=== Excerpted text ===
----

Cheryl Goldsleger‘s paper truly spoke to the theme of the panel in that she emphasized that even with the labor intensiveness of the encaustic medium, she has freedoms within the medium that allow her to express her thoughts in ways that no other medium can. Yet, alongside this slow process she utilizes 3D modeling and 3D printing technologies to achieve the desired compositional juxtapositions and effects in her work. Her talk was so interesting as she discussed her thoughts regarding the use of ancient and contemporary art making platforms to create her work.

Heather Harvey‘s work is so intriguing as she intertwines her background in archeology and her current practice in art. Her work is mainly site specific installations that integrate drawing, painting and sculpture and which involve the space between the wall and floor surfaces. Her talk was mainly focused on her new work which entails a fascinating process of the collection of disparate objects while walking through various locations, then reorganizing those objects as a cohesive whole.

I spoke about my new work and focused on my process of making it, which I started at my Jentel Residency this summer and have continued to develop since. The following is a brief excerpt from my talk.

My recent series of paintings begin with the process of digitally layering my photographs of cemetery flowers and facades of abandoned or nearly abandoned urban dwellings with Google Earth image captures of abandoned manufacturing, amusement and housing development sites. Based on these three or four images and a simple 5-10 step digital manipulation of those images, the digitized imagery allows me to design many variations of a compositional theme. Utilizing a digital projector and a pencil, I trace the shapes in the composition to a Mylar surface, systematically breaking down the composition into a graphic series of marks. I strive to capture every mark, every shape, and this process can take up to several hours. Working in gouache and attempting to follow the original composition, I interpret the marks in paint, however, something is always lost in translation. As I paint, I remove parts of the painting with a damp towel, leaving a vague residue from the original paint and pencil marks. Again, utilizing the projector and a pencil, I go about translating shapes from the digital composition back into the painting and repainting and wiping those shapes with gouache and towel. Through this repetitive process, the ghosts of the former pencil and paint marks interact with the new and I reflect on time, memory, the tenuous nature of life and human relationships, as well as my own mortality.

----

=== Data extract ===
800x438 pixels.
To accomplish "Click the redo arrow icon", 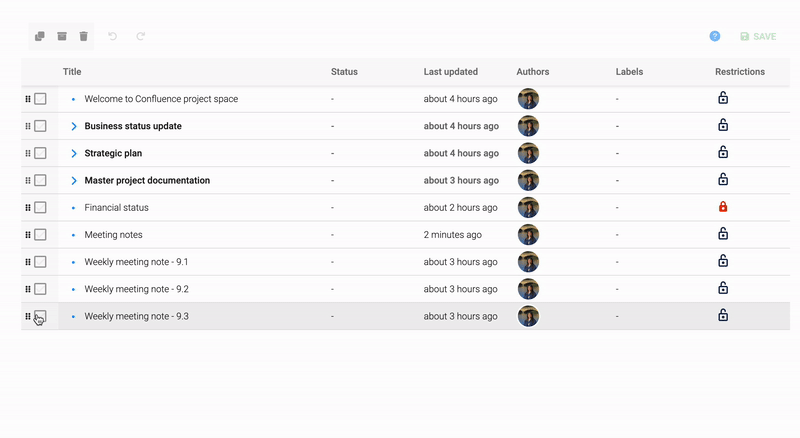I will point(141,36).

----

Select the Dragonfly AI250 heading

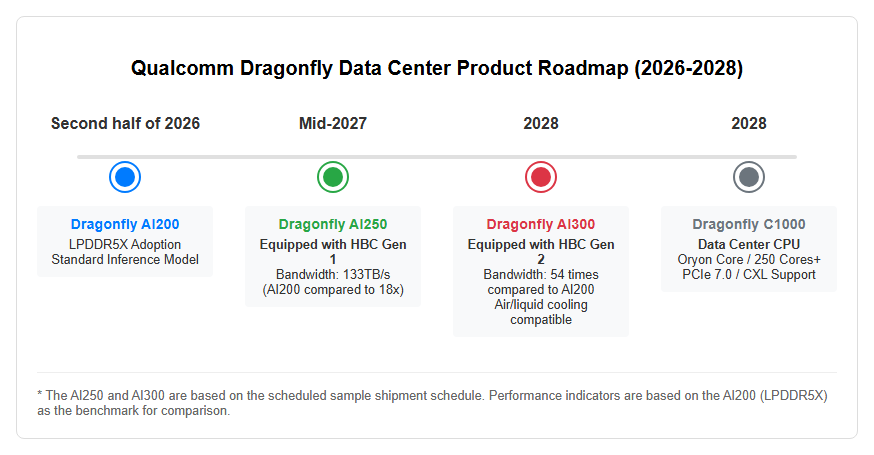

----

=== Prompt 1 ===
Decide whether each statement agrees with the panel excerpt, answering yes or no and quoting the deciding words from it: (a) Goldsleger uses 3D printing in her work; (b) Harvey's background is in architecture; (c) tracing the composition onto Mylar can take up to several days.
=== Prompt 2 ===
Copy the passage of the panel excerpt starting at "I spoke about my" and ending at "from my talk.".
The entries have nothing to do with this work.

=== Written solution 1 ===
(a) Yes: "she utilizes 3D modeling and 3D printing technologies"
(b) No: "her background in archeology"
(c) No: "this process can take up to several hours"

=== Written solution 2 ===
I spoke about my new work and focused on my process of making it, which I started at my Jentel Residency this summer and have continued to develop since. The following is a brief excerpt from my talk.